But what about a bit of instant colour in a container near the house?

A large one is more attractive than one which is too small and you’ll get more plants in too.

Instead of buying one, you might already have something which will do the trick.

A large pot, an old box, anything which will not look ugly will do, but it is essential to ensure there are plenty of holes in the base to allow excess water to escape.

Cover the holes with pieces of broken clay pot. These are called crocks and allow water to escape but keep the compost from draining through the holes.

The best compost is John Innes No3, the strongest available.

Fill the planter to within four inches of the top to allow space for the plants. This also means there will be enough depth to take the size of each root ball.

A visit to the garden centre will be a treat as they are geared up to encourage you to buy things which are in bloom. There are coloured primroses, polyanthus, winter-flowering pansies, primula denticulata and lots of bulbs and corms such as narcissus, hyacinths, baby iris and anemone blanda.

You’ll probably choose a few plants which will last for weeks to fill the gap between now and the middle of May when summer plants replace those mentioned here.

What shall we choose? Winter-flowering pansies will be fine, but if you look carefully there are varieties which will last until summer. These have much larger flowers than the winter ones.

Polyanthus and primroses should provide a few weeks’ colour if you choose those with a flower on the top and lots of buds still to come. They will be tucked beneath the foliage.

Both will look good immediately with potted tulips, but remember if tulips are in full bloom, they will only be so for another fortnight.

Avoid ‘mixed’. Use your imagination and try contrasting colours. When deciding, pick the colours you love best and sniff to find those more fragrant than others. Yellow looks brilliant with red; blue looks great against white or gold; black tulips are brilliant with yellow.

It isn’t as difficult as people imagine to get the right number of plants, but it usually means buying two more than you wanted.

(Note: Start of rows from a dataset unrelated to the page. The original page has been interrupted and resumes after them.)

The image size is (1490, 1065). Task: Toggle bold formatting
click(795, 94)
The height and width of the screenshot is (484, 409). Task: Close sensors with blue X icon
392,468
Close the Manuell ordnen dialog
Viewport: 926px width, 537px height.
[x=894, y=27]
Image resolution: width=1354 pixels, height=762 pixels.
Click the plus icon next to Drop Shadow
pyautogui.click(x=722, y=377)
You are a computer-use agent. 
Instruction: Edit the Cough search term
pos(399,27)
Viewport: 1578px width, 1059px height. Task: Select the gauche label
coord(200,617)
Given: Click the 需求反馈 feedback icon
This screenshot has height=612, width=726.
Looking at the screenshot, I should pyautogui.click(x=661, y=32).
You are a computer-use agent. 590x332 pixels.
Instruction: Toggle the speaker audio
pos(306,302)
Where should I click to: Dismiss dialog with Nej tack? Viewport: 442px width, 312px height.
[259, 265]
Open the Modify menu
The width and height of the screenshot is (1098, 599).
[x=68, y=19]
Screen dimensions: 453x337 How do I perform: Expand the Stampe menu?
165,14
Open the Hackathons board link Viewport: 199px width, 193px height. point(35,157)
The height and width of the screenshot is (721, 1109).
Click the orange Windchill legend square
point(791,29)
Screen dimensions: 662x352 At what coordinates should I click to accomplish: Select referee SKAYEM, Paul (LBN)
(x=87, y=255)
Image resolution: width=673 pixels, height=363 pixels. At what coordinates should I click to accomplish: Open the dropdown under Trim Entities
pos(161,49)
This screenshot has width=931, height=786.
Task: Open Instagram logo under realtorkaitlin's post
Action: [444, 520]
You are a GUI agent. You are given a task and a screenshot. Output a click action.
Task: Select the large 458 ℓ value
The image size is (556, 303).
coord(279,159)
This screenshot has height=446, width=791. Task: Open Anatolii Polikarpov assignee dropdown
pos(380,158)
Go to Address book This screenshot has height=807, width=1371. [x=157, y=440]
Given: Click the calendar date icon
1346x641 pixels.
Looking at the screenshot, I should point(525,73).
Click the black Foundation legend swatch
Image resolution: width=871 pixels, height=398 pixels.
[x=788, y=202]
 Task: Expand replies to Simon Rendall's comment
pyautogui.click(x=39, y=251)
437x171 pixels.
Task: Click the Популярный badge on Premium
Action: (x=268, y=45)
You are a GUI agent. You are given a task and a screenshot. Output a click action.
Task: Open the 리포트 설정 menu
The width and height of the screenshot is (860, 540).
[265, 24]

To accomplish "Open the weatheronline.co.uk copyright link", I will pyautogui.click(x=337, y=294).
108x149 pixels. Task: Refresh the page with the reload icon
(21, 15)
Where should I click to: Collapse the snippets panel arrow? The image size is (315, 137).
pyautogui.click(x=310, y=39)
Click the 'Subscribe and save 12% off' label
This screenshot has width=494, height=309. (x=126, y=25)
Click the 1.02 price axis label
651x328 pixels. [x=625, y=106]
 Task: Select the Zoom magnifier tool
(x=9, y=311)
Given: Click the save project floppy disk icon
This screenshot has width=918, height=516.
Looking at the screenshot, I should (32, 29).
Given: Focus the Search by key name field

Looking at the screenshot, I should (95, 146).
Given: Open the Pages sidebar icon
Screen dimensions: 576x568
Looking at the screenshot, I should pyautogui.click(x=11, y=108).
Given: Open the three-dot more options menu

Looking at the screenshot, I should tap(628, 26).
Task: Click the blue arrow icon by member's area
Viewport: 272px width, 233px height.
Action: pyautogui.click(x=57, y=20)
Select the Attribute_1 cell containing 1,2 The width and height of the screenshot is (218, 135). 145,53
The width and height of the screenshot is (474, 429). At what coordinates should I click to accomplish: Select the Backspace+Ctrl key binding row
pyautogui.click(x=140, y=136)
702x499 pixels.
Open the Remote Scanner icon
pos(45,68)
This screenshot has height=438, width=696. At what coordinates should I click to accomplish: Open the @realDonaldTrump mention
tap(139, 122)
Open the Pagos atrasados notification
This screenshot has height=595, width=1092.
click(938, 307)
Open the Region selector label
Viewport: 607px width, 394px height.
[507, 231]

So here’s what to do.

Before going shopping, measure the container. At the shop, take the plants off the display and put them together on the floor so the leaves just touch. This is how they will be planted for instant effect. It’s pointless spacing them too far apart. After all we are only talking about a container, we only need a few plants and you deserve a treat.

The assistants at the garden centre won’t mind a bit and you will see other people doing the same.

Keep the container away from the wall. This will stop vine weevil from climbing up the wall to gain access to the compost where they lay eggs which turn into grubs which are responsible for eating the plant roots.

Put a band of Trappit glue (Keydell) around the middle of the container. This will trap the weevils as they try to climb up the outside of the container.

If it’s an old wheelbarrow, put it on the parts that touch the ground.

When the spring flowering instant colour has gone over, don’t change the compost. It will be fine for the next crop of flowers which bloom in the summer, after which always replenish the compost during mid-May before planting the summer flowers next time.

TIP OF THE WEEK

Everyone has forsythia. All the wood which has finished flowering should be pruned off. Take a large branch and pull it to you. Near the base there should be a strong shoot without side shoots. This branch is pruned to that strong shoot. Now pull back another and do exactly the same. Repeat right round the shrub. The result will be new shoots which will flower in 11 months.